### [TASK]
From the first line of the data below through the line bearing "How reviews are collected? (820, 1320)", reproduce each line exactly; do not include pictures.

### [DATA RECORDS]
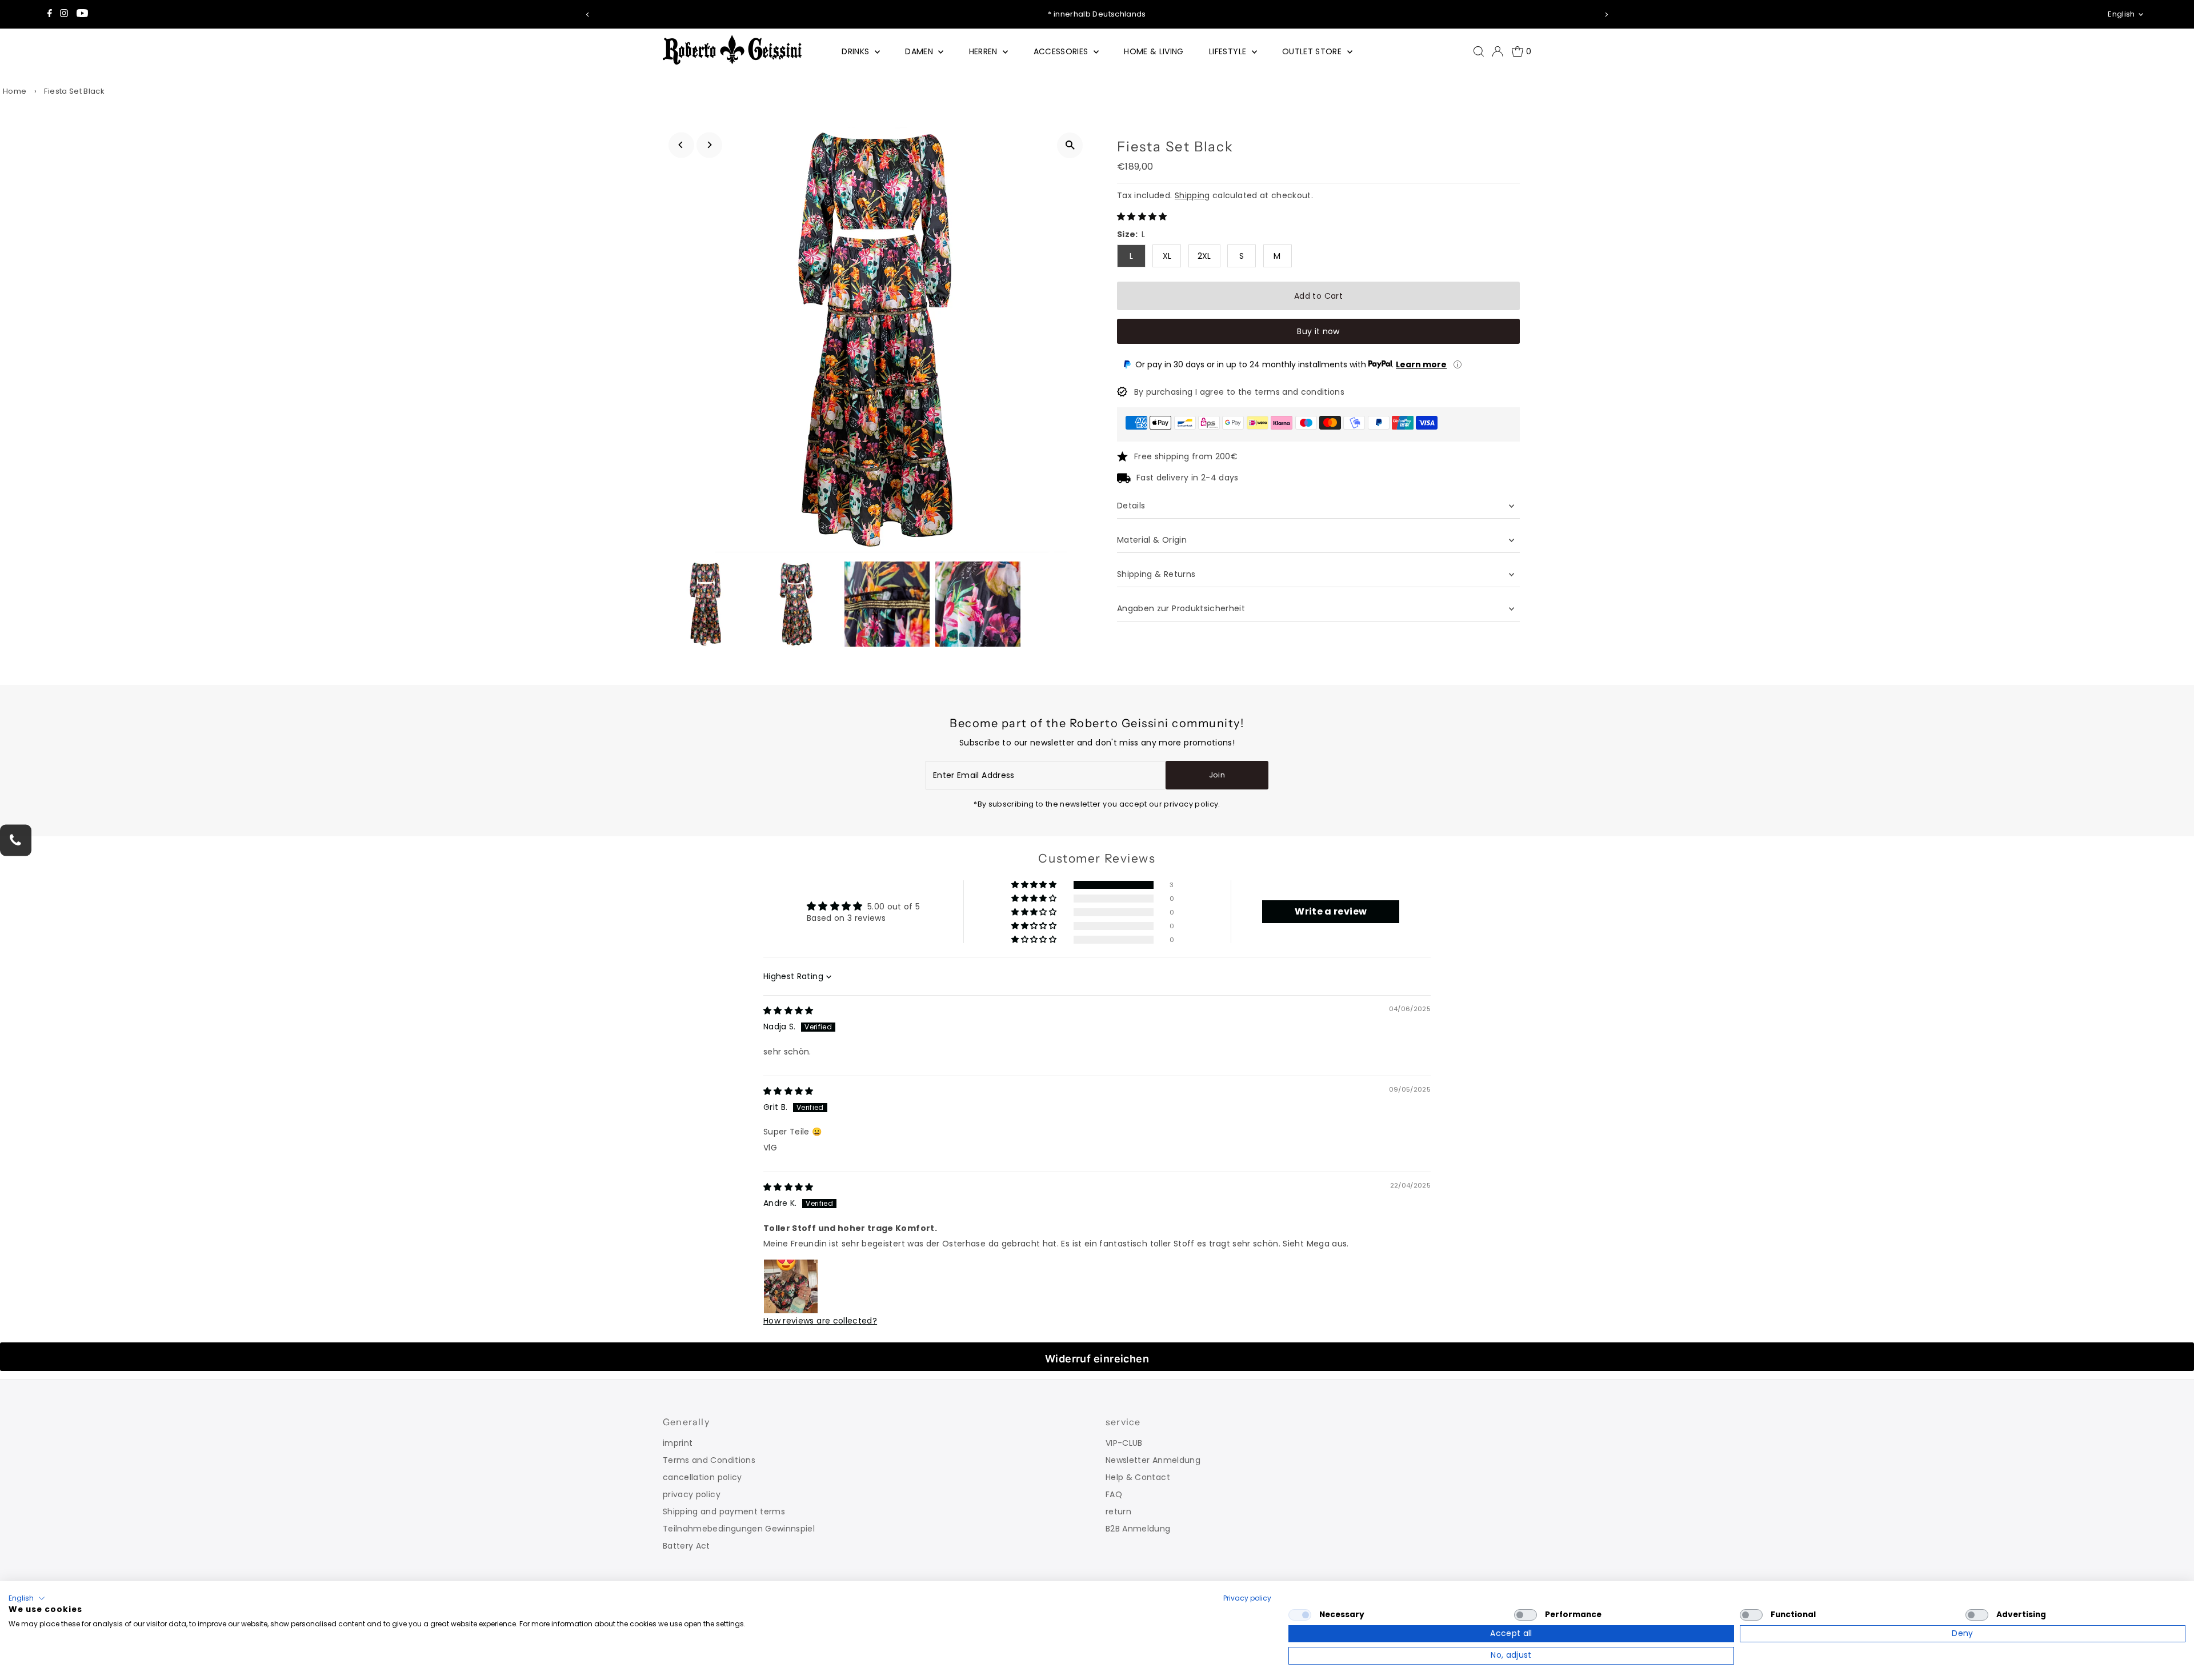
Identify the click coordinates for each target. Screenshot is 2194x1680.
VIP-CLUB (1124, 1443)
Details (1131, 505)
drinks (856, 51)
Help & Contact (1138, 1477)
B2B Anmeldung (1138, 1528)
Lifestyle (1229, 51)
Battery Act (686, 1545)
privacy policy (691, 1494)
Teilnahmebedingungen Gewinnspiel (739, 1528)
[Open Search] (1479, 51)
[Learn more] (1458, 364)
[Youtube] (82, 14)
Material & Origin (1152, 540)
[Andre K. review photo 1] (790, 1286)
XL (1167, 256)
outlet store (1313, 51)
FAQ (1114, 1494)
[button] (1142, 216)
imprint (677, 1443)
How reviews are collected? (820, 1320)
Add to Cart (1318, 296)
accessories (1062, 51)
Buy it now (1318, 331)
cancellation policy (702, 1477)
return (1118, 1511)
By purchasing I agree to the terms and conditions (1239, 392)
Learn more (1421, 364)
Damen (920, 51)
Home (14, 91)
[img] (788, 1010)
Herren (984, 51)
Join (1217, 774)
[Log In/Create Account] (1497, 51)
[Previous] (588, 14)
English (2121, 14)
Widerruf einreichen (1097, 1359)
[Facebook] (50, 14)
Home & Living (1154, 51)
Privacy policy (1247, 1598)
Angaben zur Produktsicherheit (1182, 608)
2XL (1204, 256)
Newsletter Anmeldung (1153, 1460)
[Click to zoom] (1070, 145)
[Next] (1606, 14)
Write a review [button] (1331, 911)
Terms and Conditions (709, 1460)
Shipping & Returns (1156, 574)
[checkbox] (1299, 1615)
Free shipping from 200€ (1186, 456)
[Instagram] (64, 14)
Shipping (1192, 195)
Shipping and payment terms (724, 1511)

### [EXERCISE RESPONSE]
Identify the click coordinates for each target. Screenshot is 2194x1680.
VIP-CLUB (1124, 1443)
Details (1131, 505)
drinks (856, 51)
Help & Contact (1138, 1477)
B2B Anmeldung (1138, 1528)
Lifestyle (1229, 51)
Battery Act (686, 1545)
privacy policy (691, 1494)
Teilnahmebedingungen Gewinnspiel (739, 1528)
[Open Search] (1479, 51)
[Learn more] (1458, 364)
[Youtube] (82, 14)
Material & Origin (1152, 540)
[Andre K. review photo 1] (790, 1286)
XL (1167, 256)
outlet store (1313, 51)
FAQ (1114, 1494)
[button] (1142, 216)
imprint (677, 1443)
How reviews are collected? (820, 1320)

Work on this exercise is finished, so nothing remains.